Vittorio Arrigoni è stato ucciso, il suo corpo è stato ritrovato questa notte in una casa abbandonata di Gaza City da un commando delle Brigate Ezzedin al-Qassam che era entrato in azione per tentare di liberarlo.
Vittorio Arrigoni era un compagno, un uomo che aveva deciso di vivere lottando, impegnandosi, rifiutando e capovolgendo l’indifferenza colpevole della parte del mondo nella quale era nato.
Aveva scelto di vivere le sofferenze del popolo palestinese e l’ingiustizia dell’occupazione israeliana. Il raccontarle e denunciare sistematicamente era la logica conseguenza di questo amore per la verità e per la giustizia. Attraverso i suoi diari abbiamo saputo in questi anni ciò che l’informazione dominante tentava di nascondere. Come nel gennaio 2009, quando raccontò giorno per giorno l’operazione «Piombo fuso», l’aggressione israeliana a Gaza che costò la vita – secondo i dati diffusi dallo stesso esercito – a 1417 palestinesi.
Chi ha ucciso Vittorio Arrigoni è un nemico del popolo palestinese. Chi lo ha ucciso non vuole la pace e soprattutto non vuole una pace giusta, fondata sul diritto di Israele ad avere un proprio Stato e sul diritto del popolo palestinese ad averne, a sua volta, uno proprio, in cui crescere senza la paura quotidiana della segregazione e della morte.
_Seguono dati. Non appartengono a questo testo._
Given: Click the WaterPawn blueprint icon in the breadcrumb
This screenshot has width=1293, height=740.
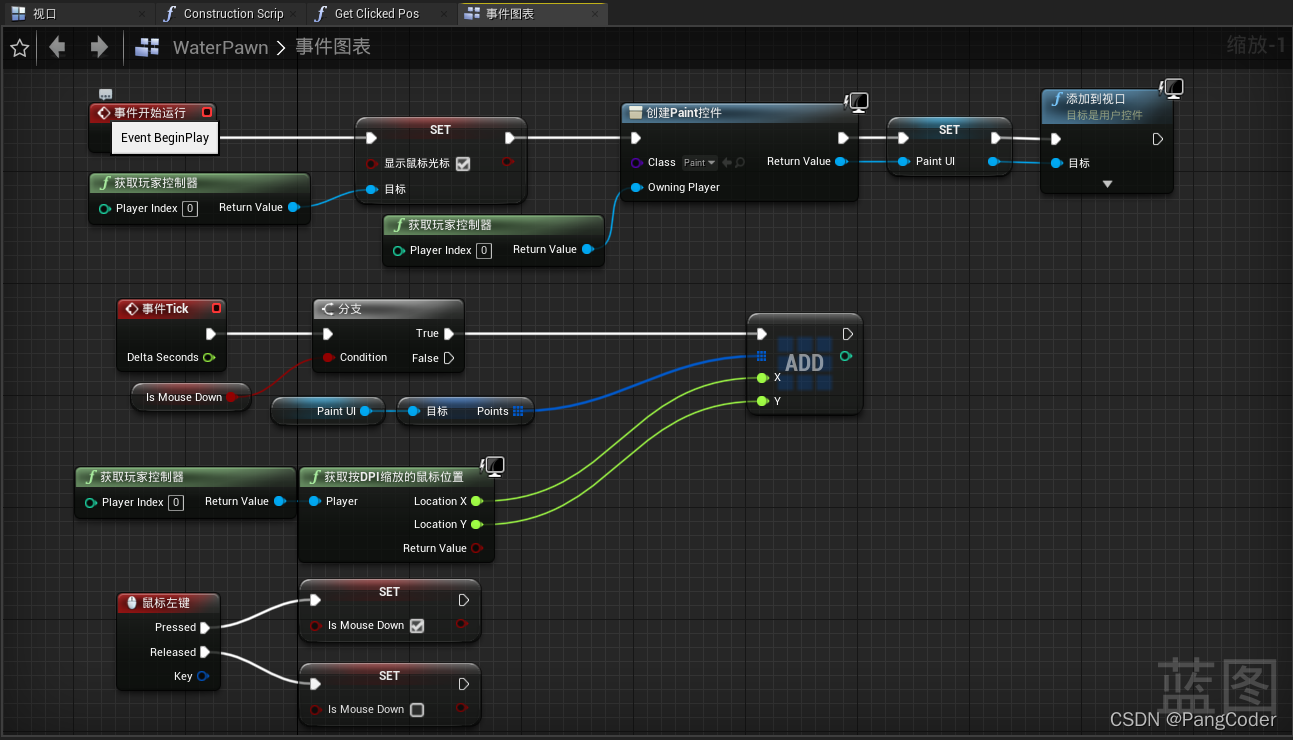Looking at the screenshot, I should click(146, 46).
Arrigoni sapeva bene che il conflitto tra Israele e Palestina non è un conflitto simmetrico, per il semplice motivo che il popolo israeliano il suo Stato lo ha già.
E sapeva bene che la convivenza si costruisce garantendo la dignità e il riconoscimento dell’altro e dei suoi diritti, in primo luogo il diritto alla vita.
Invece Vittorio è rimasto travolto dall’esatto opposto: da una spirale di odio e di violenza, proprio come Juliano Mer Khamis, intellettuale di madre israeliana e padre palestinese, ucciso a Jenin non più tardi di dieci giorni fa.
Caro Vittorio, per dirti addio senza che le nostre parole suonino vuote o retoriche dobbiamo fare due cose. La prima è studiare, informarci, riflettere a fondo e indagare per capire la verità e conoscere i nomi di chi ti ha ucciso, di chi ha armato i tuoi assassini e dell’ideologia e degli interessi in nome dei quali lo hanno fatto.
La seconda è lottare per una pace giusta, per la libertà del popolo palestinese. Ma non come abbiamo fatto fino ad ora. Con molta più forza e molta più intransigenza, nel ricordo di uomini giusti come te.
1 commento:
gran bel pezzo, che condivido tranne per un particolare, del tutto personale: io a Vik non ho alcuna intenzione di dire "addio". Lo stimavo, gli volevo bene quando ci raccontava la "sua Gaza" e continuerò a farlo vivere, per quello che posso, non solo nel mio ricordo e raccontandolo a chi non lo conosceva, ma anche continuando a lottare per quello che anche lui credeva. Ecco perché Vik è vivo, e tale resterà, e non gli dico addio. Ciao Franca, grazie.